By then Liston was living in Tralee, managing the local Irish Nationwide office and about to become part of the town's footballing heritage. "The following year John Dowling was onto me all the time and the chairman Pat Healy asked me would I get involved. My son Eoghan had been playing there since he was four or five."

Dowling was one of the Brahmins of Tralee football. Described by Mikey Sheehy, with alternative religious imagery, as "the Ayatollah", Dowling captained Kerry to what is widely regarded as their most famous All-Ireland - the 1955 Kulturkampf against Dublin. Not even Bomber was going to resist such pressure indefinitely.

Now in his seventh - and he says, last - year in charge, the early seasons were a struggle, initially notable for the strange migration of Vinny Murphy from Dublin to Tralee. There he did sufficiently well to excite rumours - albeit vehemently denied - of a Kerry call-up.

"Vinny Murphy came in and did a job for us," says Liston. "He kept us in Division One and allowed me blood young fellas. I put some of them in at under-17. The team has been developing. Some are very experienced. Ken Savage and Morgan Nix have been there since the league win in 1985."

The gap since that win was bridged in 1999 as the team began to stitch together a reputation for competence and dependability.

"They're much improved," says O'Keeffe. "There's been a real progression under Bomber. They've really improved and have been knocking on the door of a big success. They've been a very consistent league team, finishing high up in Division One. It was a matter of time before they broke through."

Liston traces the incremental advance from solid base to the summit. "We reached the (county) semi in 2000. In 2001, we played good football and were seven up against South Kerry with five minutes left in the quarter-final, but they got a draw and tipped us in the replay. This year was now or never. The players believed that they could win, that they were serious competitors. They were willing to make the sacrifices and happy to allow us monitor them.

"This year we lost our first match in the league and that was all. We'd been winning all summer until we played An Gaeltacht two weeks before the championship semi-finals in the club competition (specially for clubs with no divisional teams).
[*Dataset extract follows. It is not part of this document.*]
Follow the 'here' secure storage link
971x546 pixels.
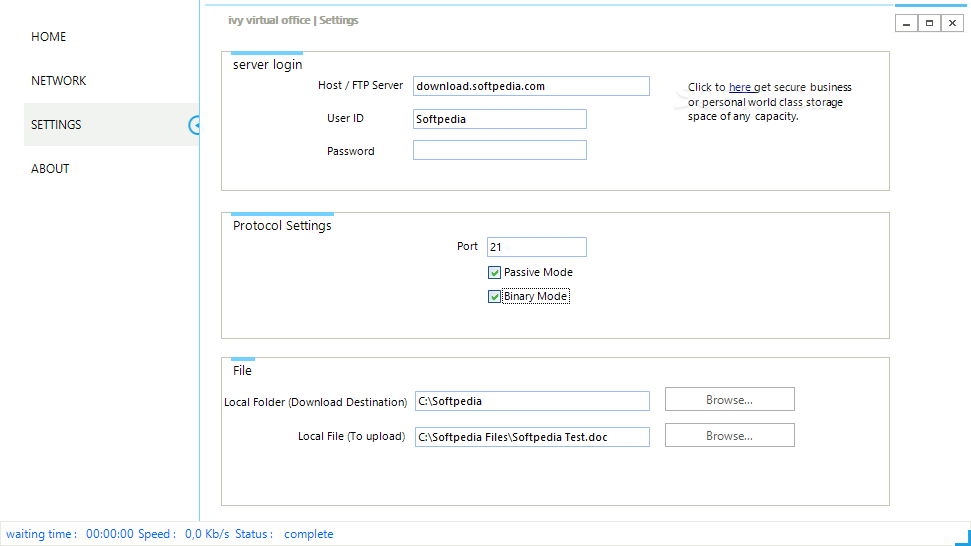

"In that we were four up and they got a goal, went three up and they got a goal, went ahead again and again they got a goal. It was crazy - we hadn't conceded any goals in the championship, but we ended up losing 3-7 to 0-15. We knew then that we could be a serious force and that if we played them again we'd be confident."

The irony is that An Gaeltacht weren't there at showdown time. The west Kerry club's curious under-achievement - local observers believe the club should be challenging for All-Irelands - was helped by its large inter-county contingent who looked washed out at the end of a draining year.

Whatever. They lost to little fancied Kilcummin in the semi-finals while O'Rahilly's were springing a second, milder surprise by wiping out any trace of the anticipated Crokes-Gaeltacht final. So instead of getting pumped up for An Gaeltacht, O'Rahilly's were now favourites.

"It meant that we knew we had to deliver," says Liston. "Like any team that's been knocking on the door, we knew then that we had to burst through. We were back training the night after the semi-final. If we were going to be beaten, we said, let it be because we're beaten by a better team not because we got sucked into the hype."

Tomorrow afternoon the club have the chance to spring another semi-final surprise. Victory over Nemo would be an ideal springboard to greater achievement, but defeat will close a chapter in O'Rahilly's refurbished history. "I'm taking a break," says Liston. "I've loved every bit of it - as much as playing. More. You don't have to train."